Listed records >>
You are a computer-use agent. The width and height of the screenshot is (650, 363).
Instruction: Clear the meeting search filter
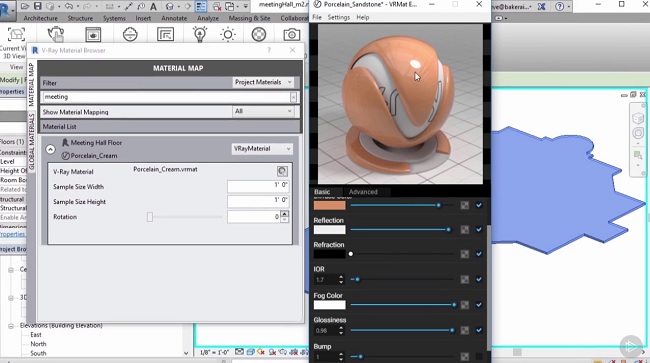pyautogui.click(x=293, y=97)
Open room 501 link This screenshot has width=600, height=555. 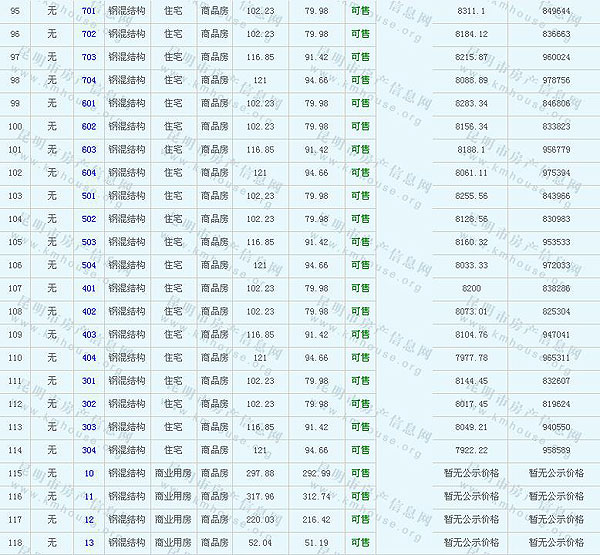click(89, 196)
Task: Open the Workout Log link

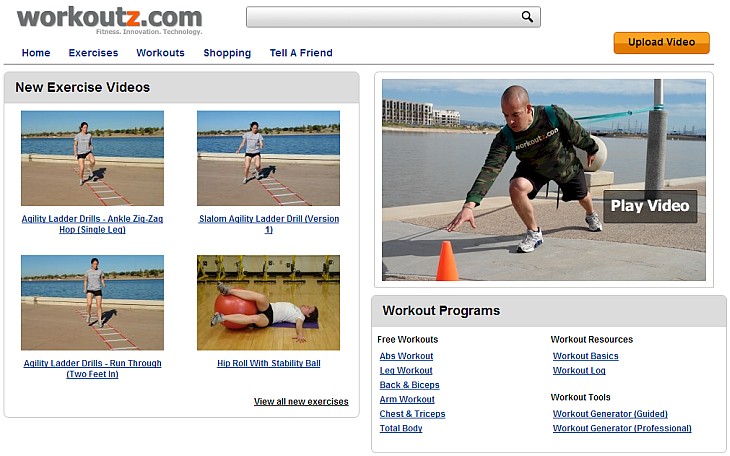Action: tap(579, 370)
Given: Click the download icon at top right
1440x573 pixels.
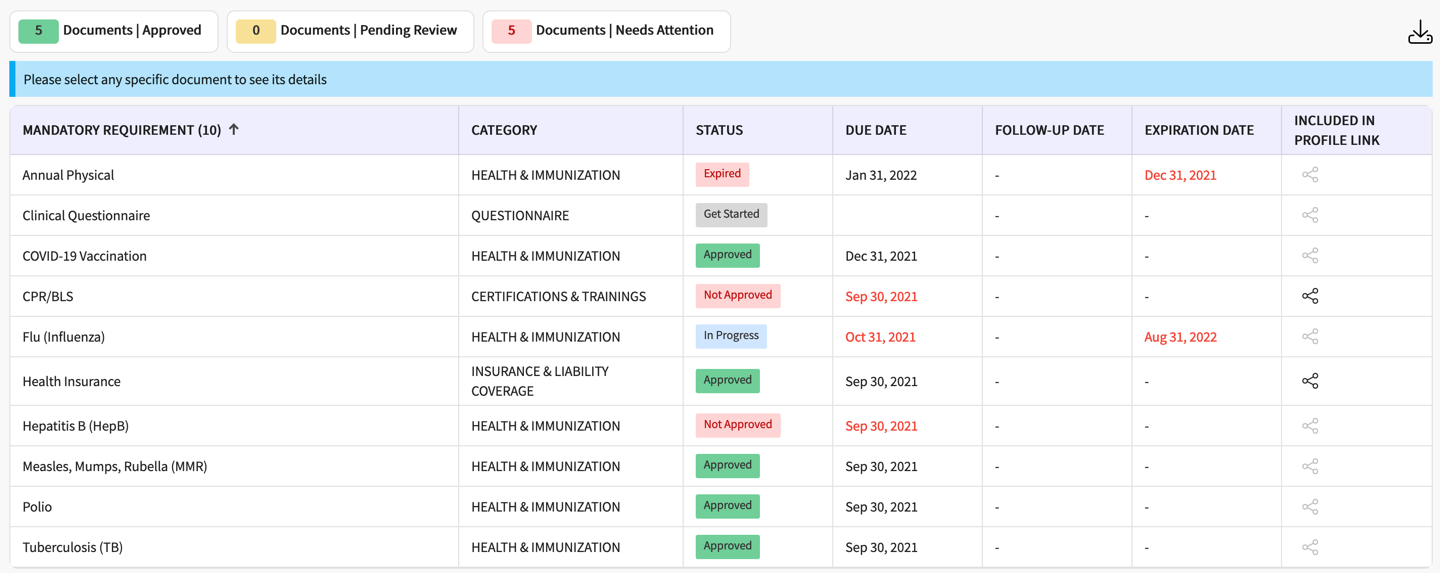Looking at the screenshot, I should (1419, 32).
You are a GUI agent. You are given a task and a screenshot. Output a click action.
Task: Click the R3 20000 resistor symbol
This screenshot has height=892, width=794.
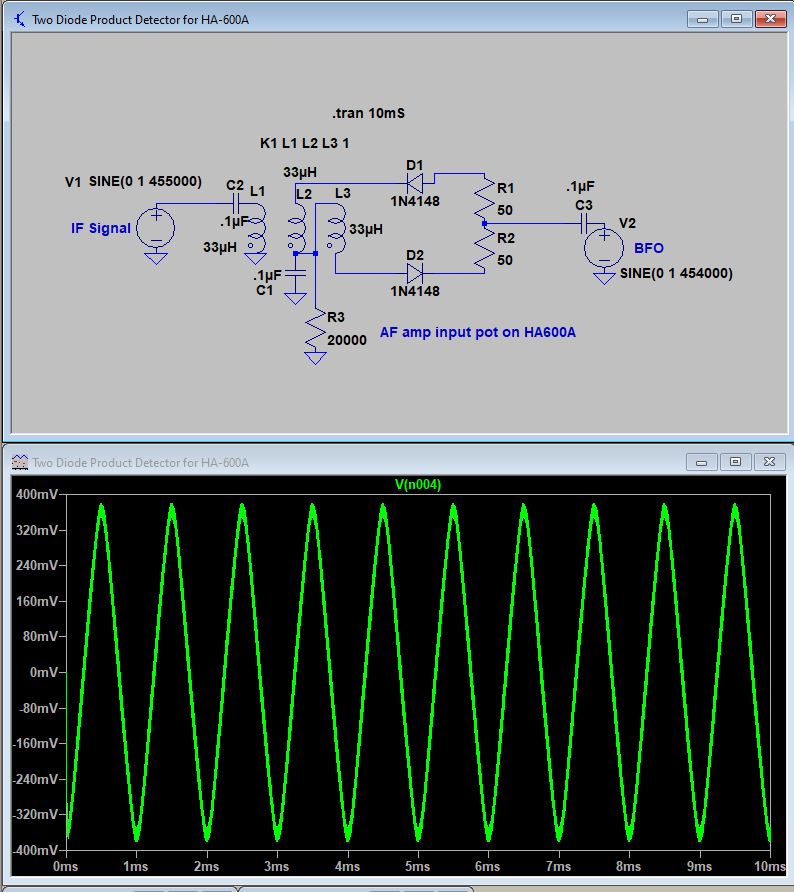(315, 331)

Exercise >> Count every line in the listing above that holds "agent", then report only the count.

Written solution >> 2